Updated: Jul 26, 2017
  • Author: Thomas E Benzoni, DO, MT(ASCP); Chief Editor: Mark A Clark, MD  more...
  • Print

Laboratory Studies

Few laboratory tests are useful. Initial determination of the patient's hemoglobin level and Rh blood group status is required. If the patient has received prenatal care, other laboratory tests have been performed.

Kleihauer-Betke testing can be ordered after delivery for Rh-negative mothers of Rh-positive infants. (One unit of Rh immunoglobulin per 15 mL fetal blood in the mother's circulation is administered intramuscularly within 72 h of delivery.)


Imaging Studies

Generally, if sufficient time for imaging studies exists, time to transport the patient to the obstetrics ward exists.

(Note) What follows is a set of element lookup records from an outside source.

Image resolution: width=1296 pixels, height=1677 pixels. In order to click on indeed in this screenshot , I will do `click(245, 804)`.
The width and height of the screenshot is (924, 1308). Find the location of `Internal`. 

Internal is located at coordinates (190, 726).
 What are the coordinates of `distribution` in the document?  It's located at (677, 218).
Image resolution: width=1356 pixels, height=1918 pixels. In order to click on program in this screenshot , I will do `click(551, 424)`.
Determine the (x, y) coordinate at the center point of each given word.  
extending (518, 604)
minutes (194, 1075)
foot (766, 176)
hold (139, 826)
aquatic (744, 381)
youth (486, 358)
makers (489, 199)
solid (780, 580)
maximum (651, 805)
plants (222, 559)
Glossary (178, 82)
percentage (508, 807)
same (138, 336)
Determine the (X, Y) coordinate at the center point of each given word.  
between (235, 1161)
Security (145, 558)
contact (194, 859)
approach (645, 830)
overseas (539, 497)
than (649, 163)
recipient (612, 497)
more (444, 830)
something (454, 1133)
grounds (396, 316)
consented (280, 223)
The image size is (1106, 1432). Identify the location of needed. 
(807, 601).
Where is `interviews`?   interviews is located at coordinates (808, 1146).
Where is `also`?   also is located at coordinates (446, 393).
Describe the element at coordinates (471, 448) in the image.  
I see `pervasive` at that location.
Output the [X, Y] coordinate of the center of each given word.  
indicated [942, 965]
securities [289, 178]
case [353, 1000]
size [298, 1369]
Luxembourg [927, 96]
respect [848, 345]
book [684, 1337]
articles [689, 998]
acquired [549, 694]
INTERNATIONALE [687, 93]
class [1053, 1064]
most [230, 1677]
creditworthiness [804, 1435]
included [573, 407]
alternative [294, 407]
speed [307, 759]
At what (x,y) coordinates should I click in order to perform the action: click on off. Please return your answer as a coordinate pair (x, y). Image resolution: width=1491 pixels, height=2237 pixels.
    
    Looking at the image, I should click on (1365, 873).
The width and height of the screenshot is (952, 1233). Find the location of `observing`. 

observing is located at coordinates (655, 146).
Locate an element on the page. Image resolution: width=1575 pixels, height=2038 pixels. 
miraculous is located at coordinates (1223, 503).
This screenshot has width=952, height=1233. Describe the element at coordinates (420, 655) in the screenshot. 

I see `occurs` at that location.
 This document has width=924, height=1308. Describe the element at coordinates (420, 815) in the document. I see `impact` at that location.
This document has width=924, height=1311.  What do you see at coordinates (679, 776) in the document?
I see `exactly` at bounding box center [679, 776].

Ultrasonography may be useful and is immediately available at most facilities as FAST tools become increasingly available. Depending on the sophistication of the equipment and personnel available, sonography may be used to determine the following:

  • Fetal position

  • Number of fetuses and/or age of the fetus

  • Presence of cardiac activity

  • Fetal malformation (eg, CNS, developmental)

  • Quantity of amniotic fluid

  • Estimation of fetal weight

  • Hydatiform mole

  • Rh isoimmunization

Radiography has a role in the emergency assessment of the pregnant patient. It is available quickly at most facilities, and emergency physicians are skilled at independent interpretation of radiographs.If areas other than the pelvis require radiographic evaluation, shield the abdomen; perform abdominal radiography only when it is absolutely necessary. Plain radiographs of the abdomen may be used for pelvimetry to show the position and number of fetuses.